The average American consumer produces just under five pounds of trash each day, while a family creates about 18 pounds. Multiplying those numbers by 365 days for the year, it all adds up to: 1,642 pounds per person. 6,570 pounds per family.


What You Should Know

  • A tiny part of plastic used is actually being recycled or incinerated in waste-to-energy facilities. Much of it ends up in landfills, where it may take up to 1,000 years to decompose, leaching potentially toxic substances into the soil and water.

  • 300 million tons of plastic is produced every year. Less than 25% of that plastic is reclaimed or recycled and a staggering 8.8 million tons end up in our oceans.

  • Only 9% of all plastic waste ever produced has been recycled. About 12% has been incinerated, while the rest — 79% — has accumulated in landfills, dumps or the natural environment.

  • Most plastics are not biodegradable and only after hundreds of years of exposure to UV rays do they breakdown, and even then, only into microscopic plastic particles.​

  • ​Grazing and scavenging animals, such as cows, seagulls, dogs and camels, regularly eat plastic that has been​ contaminated with human food.

  • Fleece and synthetic clothing shed microplastics into the water with each washing. In fact, a fleece jacket sheds about 2,000 pieces of plastic per washing. Wastewater treatment plants do not have the ability to screen these tiny pieces, meaning they end up in both the discharged water and the sludge that is composted.

  • A 2017 United Nations resolution discussed microplastics and the need for regulations to reduce this hazard to our oceans, their wildlife, and human health.

  • Conventional laundry detergents often contain phosphates, which can cause harmful algal blooms that lead to dead zones in aquatic ecosystems.

(Stored items)
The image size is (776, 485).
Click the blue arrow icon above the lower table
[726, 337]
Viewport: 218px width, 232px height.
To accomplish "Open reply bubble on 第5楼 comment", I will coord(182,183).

# [TRY IT]
Transcribe the passage of the household trash and plastic text from "What You Should" to "in our oceans.".

# [EXPECTED ANSWER]
What You Should Know

  • A tiny part of plastic used is actually being recycled or incinerated in waste-to-energy facilities. Much of it ends up in landfills, where it may take up to 1,000 years to decompose, leaching potentially toxic substances into the soil and water.

  • 300 million tons of plastic is produced every year. Less than 25% of that plastic is reclaimed or recycled and a staggering 8.8 million tons end up in our oceans.